Он вновь проваливается в дрему растекаясь под тяжелым одеялом во всю длину кровати…
— Ты не против? — спрашивает с определенно усталыми нотками, потому что не хочет уходить, не хочет, да и вообще опять боится напороться на иглы и очередной ненужный им обоим ор. Однако съебаться на время нужно. Скоро вовсе станет холодно; с ебанутым 604 это происходит резко…
Резко континентальный, мать его. Сегодня норма, а завтра пронизывающий своим холодом дождь, переходящий к ночи в бурю с градом, и, сука, утренним гололедом где черт ногу сломит. И это ещё даже не середина осени. Потому стоит озаботиться, и с камеры хранения вытащить все заначки теплых вещей и перебазировать сюда.
— Питч? — вновь окликает, кидая взгляд на слишком уж задумчивого мужчину.
— Нет.
— И все? Без возмущений?
— Ты надолго? — посылая мысленно вопрос Фроста на хуй и обрывая его же возгласы.
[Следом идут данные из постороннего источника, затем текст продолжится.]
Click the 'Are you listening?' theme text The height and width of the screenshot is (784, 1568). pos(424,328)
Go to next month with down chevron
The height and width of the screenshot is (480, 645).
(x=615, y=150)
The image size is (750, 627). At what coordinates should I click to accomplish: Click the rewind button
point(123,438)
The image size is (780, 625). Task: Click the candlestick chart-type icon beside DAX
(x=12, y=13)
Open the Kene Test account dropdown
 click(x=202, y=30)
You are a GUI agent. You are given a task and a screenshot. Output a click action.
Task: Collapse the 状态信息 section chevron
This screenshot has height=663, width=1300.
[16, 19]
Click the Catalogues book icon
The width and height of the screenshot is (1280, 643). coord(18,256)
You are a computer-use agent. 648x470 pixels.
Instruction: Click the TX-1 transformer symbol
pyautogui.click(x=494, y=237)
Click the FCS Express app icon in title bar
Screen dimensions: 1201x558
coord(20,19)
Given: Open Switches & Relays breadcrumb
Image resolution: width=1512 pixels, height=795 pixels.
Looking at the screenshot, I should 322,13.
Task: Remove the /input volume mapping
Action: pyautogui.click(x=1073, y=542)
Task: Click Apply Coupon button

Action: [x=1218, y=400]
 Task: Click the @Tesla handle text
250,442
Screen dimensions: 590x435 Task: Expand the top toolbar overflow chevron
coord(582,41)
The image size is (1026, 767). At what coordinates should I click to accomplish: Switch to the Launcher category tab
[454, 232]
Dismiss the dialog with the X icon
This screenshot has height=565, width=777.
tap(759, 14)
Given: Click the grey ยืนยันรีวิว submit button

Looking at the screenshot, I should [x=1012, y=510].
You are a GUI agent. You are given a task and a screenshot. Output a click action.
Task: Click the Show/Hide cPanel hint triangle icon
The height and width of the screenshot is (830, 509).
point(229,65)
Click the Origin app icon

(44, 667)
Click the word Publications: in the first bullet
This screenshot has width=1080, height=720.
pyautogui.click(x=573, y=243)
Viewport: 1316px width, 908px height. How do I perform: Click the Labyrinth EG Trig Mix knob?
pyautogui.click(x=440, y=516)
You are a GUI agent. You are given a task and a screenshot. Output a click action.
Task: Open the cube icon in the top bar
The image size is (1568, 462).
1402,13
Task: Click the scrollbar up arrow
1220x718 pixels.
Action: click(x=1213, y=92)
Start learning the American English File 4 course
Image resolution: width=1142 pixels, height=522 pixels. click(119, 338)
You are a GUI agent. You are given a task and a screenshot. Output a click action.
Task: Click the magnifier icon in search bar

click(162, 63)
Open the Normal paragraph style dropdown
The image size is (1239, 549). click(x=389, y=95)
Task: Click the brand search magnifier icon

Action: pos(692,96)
— Ну... хуй пойми… Как пойдет? Но за час обещаю вернуться. Здесь не так уж далеко…
Ебаный ты тупой уебок! Нужно было остаться… Хотя конечно же тебя напрягло то, что твой единственный был такой отстраненный, но ты все списал на «работу», и, пожав плечами, собрался и съебался за зимним. Долбаеб. Понадеялся, что хуета осталась позади и больше бояться нечего… Впереди лишь милота да радужные единороги! Понадеялся выиграть ещё немножечко себе времени на счастье…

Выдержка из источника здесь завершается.